American baseball player (1912–2002)

John Paul Lazor (September 9, 1912 – December 9, 2002) was an American backup outfielder in Major League Baseball who played from 1943 through 1946 for the Boston Red Sox (1943–1946). Born in King County, Washington, he batted left-handed and threw right-handed.

Lazor provided four years of good services for the Red Sox while left fielder Ted Williams and center fielder Dom DiMaggio were in the military service. His most productive season came in 1945, when he posted career-highs in games played (101), batting average (.310), runs scored (35), runs batted in (45), doubles (19) and home runs (5).

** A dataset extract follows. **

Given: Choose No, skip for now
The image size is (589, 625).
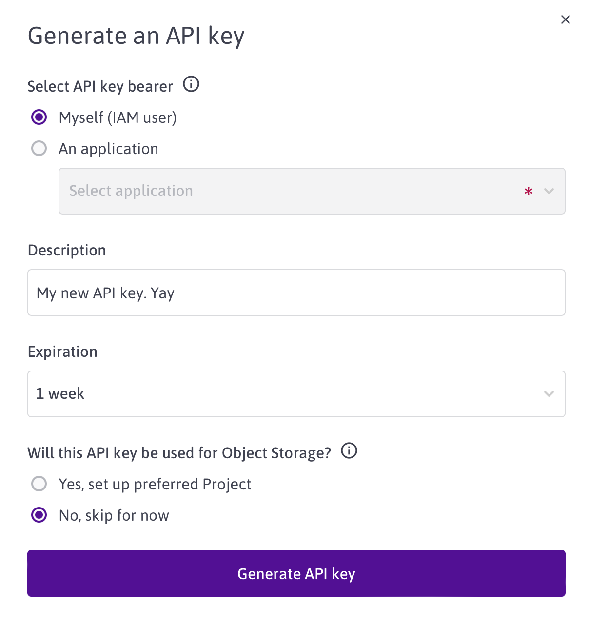Looking at the screenshot, I should [39, 515].
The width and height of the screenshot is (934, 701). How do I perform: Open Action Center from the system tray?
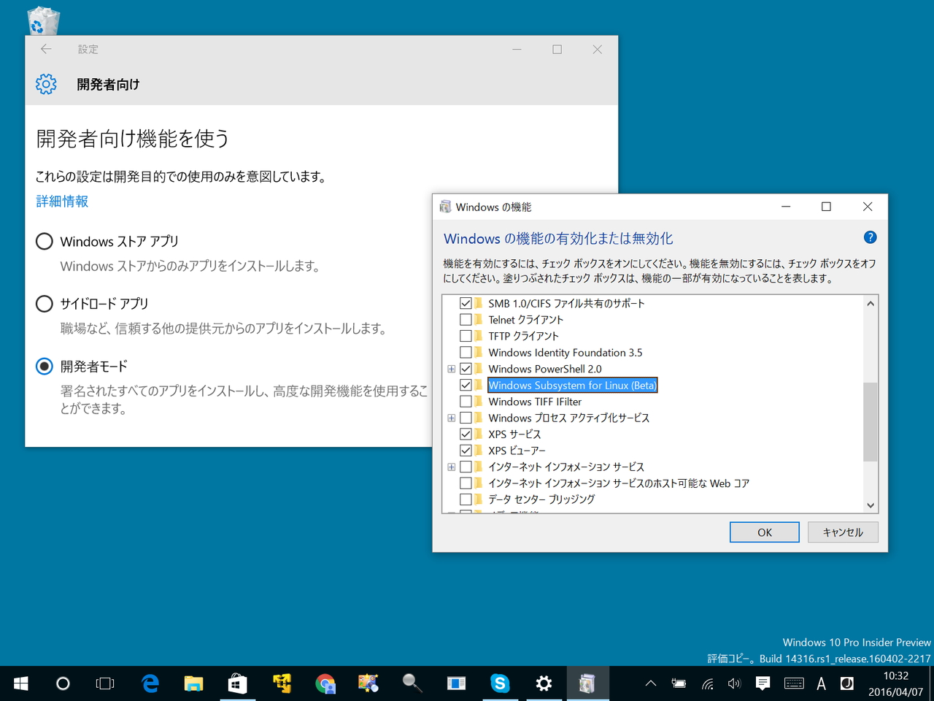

In a four-season career, Lazor was a .263 hitter with six home runs and 62 RBI in 224 games. He finished his professional career with the Portland Beavers of the Pacific Coast League, playing for them 280 games from 1947 to 1949.

Lazor died in Renton, Washington at the age of 90. Until the Red Sox signed J.T. Snow, who wore 84 in 2006, Lazor had worn the highest number in Red Sox history. Lazor previously had worn number 82 in 1943. In a December 2001 interview, Lazor said he did not know why he wore the number and claimed he thought he wore the number 29. Snow was later surpassed by Alfredo Aceves in 2011 for highest number worn in Red Sox history (Aceves wore number 91).